Inside the (open) disk, the rejection sample algorithm is continuous, since it is essentially the identity map. The adoption algorithm produces additional samples outside the set C, and points may suddenly disappear if they are move from outside C to inside C.

**Symmetry**

The adoption method makes use of antithetic variates, see the corresponding subsection below.

## Markov Chain description

This algorithm describes a Markov chain on D as follows.

Let C be the complement of the \(⌓^S_i\) inside S.

For simplicity, label all the partition elements \(C, ⌓^S_1,⌓^S_2,⌓^S_3,⌓^S_4, ⌓^D_1, ⌓^D_2, ⌓^D_3, ⌓^D_4\) by \(P_i\).

Let \(m_i\) be the uniform measure on \(P_i\). Let m be the uniform measure on D.

The transition probability \(\rho(dx,y)\) of \(x\) given \(y\) (for each fixed y this is a measure) is easily seen to be \(\rho(dx,y) = m_{i_y}(dx) p_{i_x,i_y}\) where \(i_y,i_x\) are the indices for which \(y\in P_{i_y}, x\in P_{i_x}\) and \(p_{i_x,i_y}\) is the transition probability of a finite Markov chain on 9 symbols. Let \(m(⌓)\) denote the area of any of the circular segments.

Let \(a = m(⌓)/m(S)\) and note \( 1-4a = \frac{m(S)-4m(⌓)}{m(S)} = \frac{1-8m(⌓)}{m(S)} = m(C)/m(S). \)

Then

$$P=(p_{ji}) = \left[\begin{matrix} 1-4a & a & a & a & a & 0 & 0 & 0 & 0\\ 0 & 0 & 0 & 0 & 0 & 1 & 0 & 0 & 0\\ 0 & 0 & 0 & 0 & 0 & 0 & 1 & 0 & 0\\ 0 & 0 & 0 & 0 & 0 & 0 & 0 & 1 & 0\\ 0 & 0 & 0 & 0 & 0 & 0 & 0 & 0 & 1\\1-4a & a & a & a & a & 0 & 0 & 0 & 0\\1-4a & a & a & a & a & 0 & 0 & 0 & 0\\1-4a & a & a & a & a & 0 & 0 & 0 & 0\\1-4a & a & a & a & a & 0 & 0 & 0 & 0\end{matrix}\right]. $$

Solving \(\pi P = \pi\), we find the stationary distribution

$$\pi = (m(C), m(⌓),m(⌓),m(⌓),m(⌓),m(⌓),m(⌓),m(⌓),m(⌓)).$$

This chain is ergodic, and we can deduce convergence from that fact: Let \( x_i\) denote the outcomes of the sampling and let \(f:D\to\R\). We need to show that, almost surely,

$$\frac{1}{n}\sum_{i<n} f(x_i) \to m(f).$$ Reorder the sum according to which \(D_j\) each \(x_i\) falls into. Relabel them \(x_{j_k}\) and let \(n_j\) be their cardinalities:

$$\frac{1}{n}\sum_{i<n} f(x_i) = \sum_j\frac{n_j}{n} \frac{1}{n_j}\sum_{k<n_j} f(x_{j_k})$$

For each fixed j, the sequence \(x_{j_k}\) are sampled from \(m_j\). By the the law of large numbers for iid random variables^{1}, \(\frac{1}{n_j}\sum_{k<n_j} f(x_{j_k})=m_j(f) + o(1)\) as \(n_j\to\infty\). By the ergodic theorem for Markov chains^{2}, \(\frac{n_j}{n}= \pi_j + o(1)\) (in particularly, \(n_j\to\infty\)). Combining these two facts,

$$\frac{1}{n}\sum_{i<n} f(x_i) = \sum_j \pi_j m_j(f) + o(1) = m(f) + o(1).$$

## Usage as warp function

Here we wish to study the use of the rejection and adoption sampler as warp functions in the following sense.
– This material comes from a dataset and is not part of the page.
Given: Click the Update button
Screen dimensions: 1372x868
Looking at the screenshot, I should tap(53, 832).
Suppose we have high quality low discrepancy point sets (qmc) on the square and we wish to map them to the unit disk. The two common strategies are the polar map and the concentric map^{3}. See the Pixar Technical Memo^{4} on sampling which brings up this strategy or the PBRT book^{5}.

Here we make the explicit case of using rejection and the adoption map, by replacing the uniform sampler by a qmc.
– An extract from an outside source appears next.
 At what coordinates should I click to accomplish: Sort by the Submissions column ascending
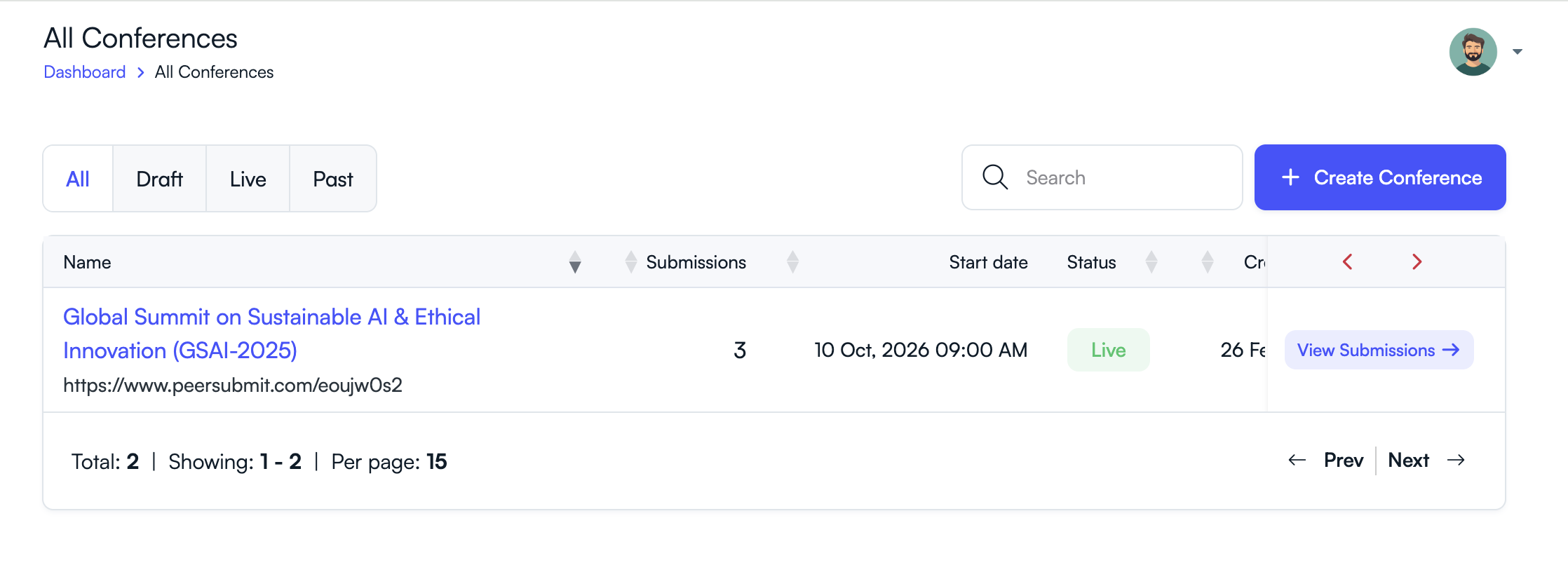pyautogui.click(x=630, y=258)
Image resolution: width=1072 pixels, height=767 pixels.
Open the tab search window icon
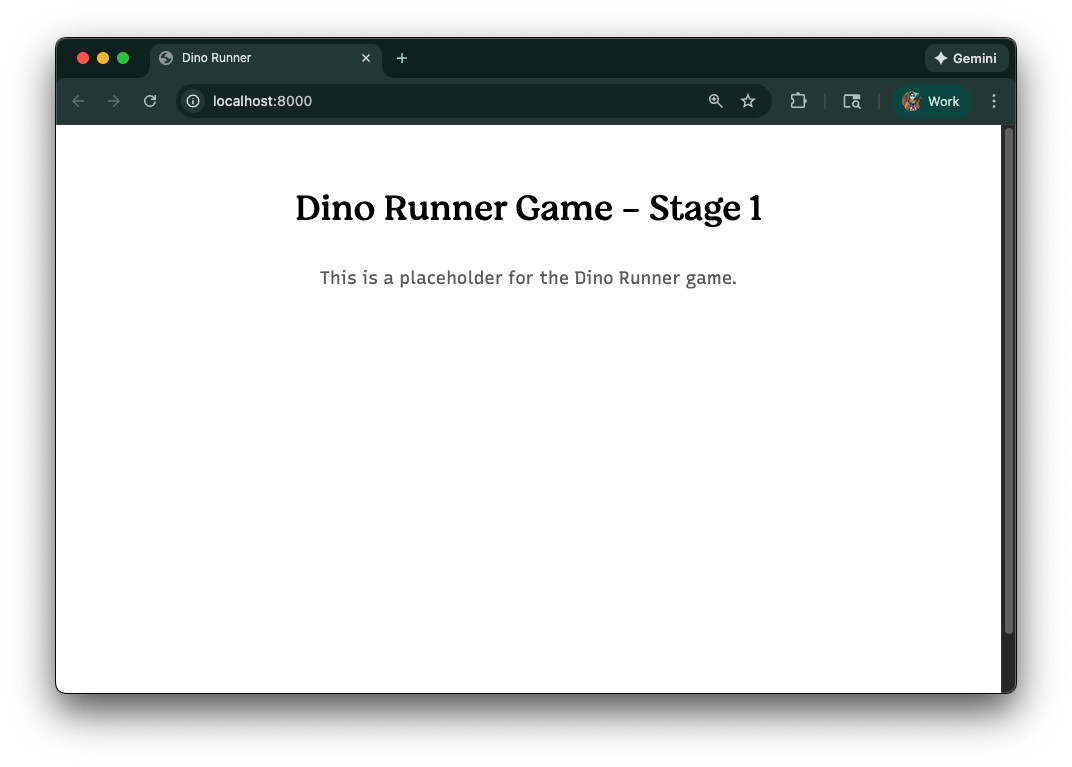tap(851, 101)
Some plots of qmc sequences on the square and their mappings on the disk using the four warps polar/concentric/rejection/adoption are shown next. The qmc sequences are taken from the Sampling and Reconstruction chapter of PBRT 4.

We plot the size of the disk according average number of samples produced per point on the square, which is one for polar/concentric, >1 for adoption and <1 for rejection.

Note how sets which exhibit the symmetries of a torus like the grid or the Sobol sequence feature seamless boarders around the square in the adoption method.

We show some discrepancy plots showing mean squared error of 100 trials against the total number of samples. The qmc methods are randomized using Owen scrambling^{6}. Random refers to the uniform sampler, and jitter refers to the stratified sampler.

^{7}

## Antithetic variates

The notion antithetic variates^{8} refers to introducing area-preserving transformations which are applied to the sampled points. The standard example being negation on the real line or reflection around the origin inside the disk^{9}. These can lead to lowered variance for odd functions, \(f(-x)=-f(x)\) but make sampling for even functions less effective. The other property was listed as a feature in the comparison table between adoption and rejection: An expensive sample might be made more economic if the symmetries are cheap to produce.

One may consider the adoption method to be a simple antithetic version of the restriction method. Indeed, given any rational rotation R of order n, one can generate additional (n-1) antithetic samples \(R^kx\) given some sampled point x on the circle of radius |x|.

In the method proposed here, antithetics are only produced on a subset of the disk, namely on the inner segments \(⌓^S_{i}\) and the transformations are translations \(T_i:⌓^S_{i}\to ⌓^D_{i}\).

The set C, which consists of the disk minus the eight segments ⌓ has relative area \(\frac{4}{\pi}-1\approx0.27\). This “pure” area is untouched by symmetries artificially introduced. If disk sampling is applied to cosine-weighted hemisphere sampling^{10}, then the projection of C, also of relative area 0.27, is located around the north pole.

## SIMD benchmarks

We now show performance characteristics of a SIMD implementation using AVX2 and AVX512. We produce 2^23=8388608 samples and do an discrepancy test against a collection of sets on the unit disk. The units in the following table are cycles per sample.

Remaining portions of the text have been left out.